What does the West Coast have that the Midwest and East Coast lack? Mudslides, for one. During the rainy season, you can't watch the news without hearing yet another report about part of a hillside collapsing. You'd think the entire state was beginning to flatten out. I suspect that in fifty years, Oregon will have about the same amount of mountainous terrain as Nebraska.
Another thing the Midwest and East Coast seems to be deprived of is small espresso stands. When my wife and I first drove past Idaho, we began to notice strange little signs along the highway advertising hamburgers, hot dogs...and espresso. Sometimes they'd even add sushi. We found this rather odd. We had just arrived from the United States, where the beverage staple was a nice, cold beer, advertised on American commercials, during American football games, on Japanese televisions. Espresso was the drink of those commie pinko beatnik types who wore black and said "dig it, man" while listening to strung-out jazzbos in a cloud of reefer smoke.

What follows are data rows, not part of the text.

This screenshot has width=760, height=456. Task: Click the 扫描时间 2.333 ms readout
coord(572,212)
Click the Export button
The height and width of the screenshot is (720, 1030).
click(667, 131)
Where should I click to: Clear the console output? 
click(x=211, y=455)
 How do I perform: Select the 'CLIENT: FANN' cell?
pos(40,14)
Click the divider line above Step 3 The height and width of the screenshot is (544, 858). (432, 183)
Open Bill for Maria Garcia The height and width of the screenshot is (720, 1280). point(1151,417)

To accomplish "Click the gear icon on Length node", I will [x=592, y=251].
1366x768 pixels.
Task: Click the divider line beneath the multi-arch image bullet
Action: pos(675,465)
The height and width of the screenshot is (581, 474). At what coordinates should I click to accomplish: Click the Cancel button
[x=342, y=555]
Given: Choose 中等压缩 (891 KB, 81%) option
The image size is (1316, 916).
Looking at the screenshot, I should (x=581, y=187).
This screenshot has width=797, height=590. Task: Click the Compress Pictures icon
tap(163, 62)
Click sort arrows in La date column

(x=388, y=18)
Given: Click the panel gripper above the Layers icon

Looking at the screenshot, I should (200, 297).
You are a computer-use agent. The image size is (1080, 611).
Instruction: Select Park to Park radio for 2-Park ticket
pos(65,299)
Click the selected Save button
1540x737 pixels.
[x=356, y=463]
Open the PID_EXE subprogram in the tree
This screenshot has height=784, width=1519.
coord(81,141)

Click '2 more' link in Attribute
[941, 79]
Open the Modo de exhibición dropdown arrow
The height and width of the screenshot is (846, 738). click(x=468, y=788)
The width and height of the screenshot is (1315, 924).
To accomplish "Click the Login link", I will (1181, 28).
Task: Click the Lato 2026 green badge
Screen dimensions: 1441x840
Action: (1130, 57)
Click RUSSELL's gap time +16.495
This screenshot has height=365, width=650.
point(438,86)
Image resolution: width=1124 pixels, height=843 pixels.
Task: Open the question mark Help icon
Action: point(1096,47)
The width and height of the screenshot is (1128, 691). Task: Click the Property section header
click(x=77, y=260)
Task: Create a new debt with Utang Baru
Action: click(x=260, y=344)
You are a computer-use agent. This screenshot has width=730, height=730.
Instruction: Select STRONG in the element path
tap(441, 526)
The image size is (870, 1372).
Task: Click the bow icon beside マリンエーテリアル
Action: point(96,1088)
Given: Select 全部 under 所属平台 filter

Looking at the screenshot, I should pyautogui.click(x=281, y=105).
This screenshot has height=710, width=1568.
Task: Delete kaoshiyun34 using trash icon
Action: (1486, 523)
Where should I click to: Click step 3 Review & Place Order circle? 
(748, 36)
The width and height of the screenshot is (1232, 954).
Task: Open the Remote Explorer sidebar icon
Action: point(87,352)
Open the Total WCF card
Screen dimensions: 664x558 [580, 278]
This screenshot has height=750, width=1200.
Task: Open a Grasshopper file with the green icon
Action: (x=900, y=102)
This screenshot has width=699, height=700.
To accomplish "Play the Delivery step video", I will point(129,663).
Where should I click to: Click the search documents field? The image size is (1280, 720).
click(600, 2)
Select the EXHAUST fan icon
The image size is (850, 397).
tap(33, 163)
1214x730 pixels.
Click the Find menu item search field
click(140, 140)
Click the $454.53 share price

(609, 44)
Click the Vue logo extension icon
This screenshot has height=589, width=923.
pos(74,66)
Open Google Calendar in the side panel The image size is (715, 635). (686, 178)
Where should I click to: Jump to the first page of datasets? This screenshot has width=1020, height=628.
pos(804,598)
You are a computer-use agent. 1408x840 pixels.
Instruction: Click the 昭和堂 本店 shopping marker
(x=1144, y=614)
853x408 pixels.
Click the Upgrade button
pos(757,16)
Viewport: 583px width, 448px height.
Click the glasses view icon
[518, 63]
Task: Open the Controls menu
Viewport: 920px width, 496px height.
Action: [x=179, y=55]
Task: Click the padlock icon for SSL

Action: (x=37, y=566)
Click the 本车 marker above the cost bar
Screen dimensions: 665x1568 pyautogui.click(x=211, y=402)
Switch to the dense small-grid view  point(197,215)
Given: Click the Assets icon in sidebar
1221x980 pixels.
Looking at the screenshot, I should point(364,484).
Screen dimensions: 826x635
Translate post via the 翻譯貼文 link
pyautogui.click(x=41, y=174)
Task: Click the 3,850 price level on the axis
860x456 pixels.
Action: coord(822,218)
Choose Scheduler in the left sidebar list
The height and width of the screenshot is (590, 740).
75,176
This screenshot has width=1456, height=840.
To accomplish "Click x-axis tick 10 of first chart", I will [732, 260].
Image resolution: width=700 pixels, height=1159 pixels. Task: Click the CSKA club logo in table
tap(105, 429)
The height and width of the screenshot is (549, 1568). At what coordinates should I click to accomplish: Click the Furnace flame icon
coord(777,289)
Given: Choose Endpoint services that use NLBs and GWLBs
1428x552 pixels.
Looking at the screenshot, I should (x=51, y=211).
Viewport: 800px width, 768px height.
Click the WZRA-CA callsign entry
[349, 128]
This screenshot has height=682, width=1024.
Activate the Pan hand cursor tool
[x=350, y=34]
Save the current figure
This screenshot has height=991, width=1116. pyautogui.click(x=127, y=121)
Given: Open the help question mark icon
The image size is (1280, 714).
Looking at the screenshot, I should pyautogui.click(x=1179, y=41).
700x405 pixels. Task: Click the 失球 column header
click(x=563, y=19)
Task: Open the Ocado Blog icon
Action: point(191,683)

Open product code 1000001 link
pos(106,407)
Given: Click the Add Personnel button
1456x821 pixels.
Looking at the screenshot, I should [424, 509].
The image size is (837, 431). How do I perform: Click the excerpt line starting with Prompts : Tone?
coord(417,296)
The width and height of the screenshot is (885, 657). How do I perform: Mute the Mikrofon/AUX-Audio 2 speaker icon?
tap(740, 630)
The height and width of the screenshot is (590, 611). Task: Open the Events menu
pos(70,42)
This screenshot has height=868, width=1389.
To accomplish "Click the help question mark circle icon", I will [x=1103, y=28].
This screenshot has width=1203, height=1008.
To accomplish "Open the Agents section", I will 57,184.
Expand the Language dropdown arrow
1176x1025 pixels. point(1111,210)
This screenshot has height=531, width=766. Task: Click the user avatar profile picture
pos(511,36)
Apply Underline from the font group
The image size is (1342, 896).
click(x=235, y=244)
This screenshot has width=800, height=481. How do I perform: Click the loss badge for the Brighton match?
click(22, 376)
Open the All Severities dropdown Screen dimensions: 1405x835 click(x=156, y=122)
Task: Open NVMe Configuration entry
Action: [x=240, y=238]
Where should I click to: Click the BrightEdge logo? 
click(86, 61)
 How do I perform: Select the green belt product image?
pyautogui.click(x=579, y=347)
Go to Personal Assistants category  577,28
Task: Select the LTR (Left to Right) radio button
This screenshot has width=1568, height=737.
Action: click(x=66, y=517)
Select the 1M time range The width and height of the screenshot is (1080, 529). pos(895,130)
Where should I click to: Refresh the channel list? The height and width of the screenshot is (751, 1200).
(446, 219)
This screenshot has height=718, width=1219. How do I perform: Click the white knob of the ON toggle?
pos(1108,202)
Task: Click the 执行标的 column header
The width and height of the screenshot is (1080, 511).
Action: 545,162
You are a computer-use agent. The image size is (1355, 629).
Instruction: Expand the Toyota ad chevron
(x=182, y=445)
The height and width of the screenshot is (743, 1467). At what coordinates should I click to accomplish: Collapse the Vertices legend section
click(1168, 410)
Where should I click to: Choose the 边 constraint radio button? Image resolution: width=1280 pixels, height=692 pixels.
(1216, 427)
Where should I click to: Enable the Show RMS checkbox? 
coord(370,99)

But not on this coast. Portland is the City of Overpriced Coffee. There's a Starbucks on just about every block out here. They attach themselves to everything from bookstores to libraries to hardware stores, like benign but disgusting tumors. And of course, there are these closet-sized espresso bars, peppering strip mall parking lots where photo development shops used to be, happily serving you coffee from your car. And God forbid you ask for a mere coffee; the server gives you a look that screams "you're trailer park trash, aren't you?" Because coffee is no longer a drink; coffee is a *statement*. Before 1992, nobody on the planet Earth ever used the phrase "venti latte." Now, people blab javaology as if they emerged from the womb with a Starbucks cup in their hand. The true definition of fashion: seeing everyone imitate you and realizing how stupid you looked all along. I hate to think what the old coffee drinkers saw in themselves once coffee shops took over the landscape: odds are they switched to tea and hide at home now.
I'm sure there is more to the West Coast than stylized coffee. There is a lot of time to explore. I believe once I acclimate myself to the unique weirdness of this side of the states, I'll write about it with a warmer heart. But for now, I'll end this article, listening to the hum of my computer and the gentle plopping of the Twinkie rain outside.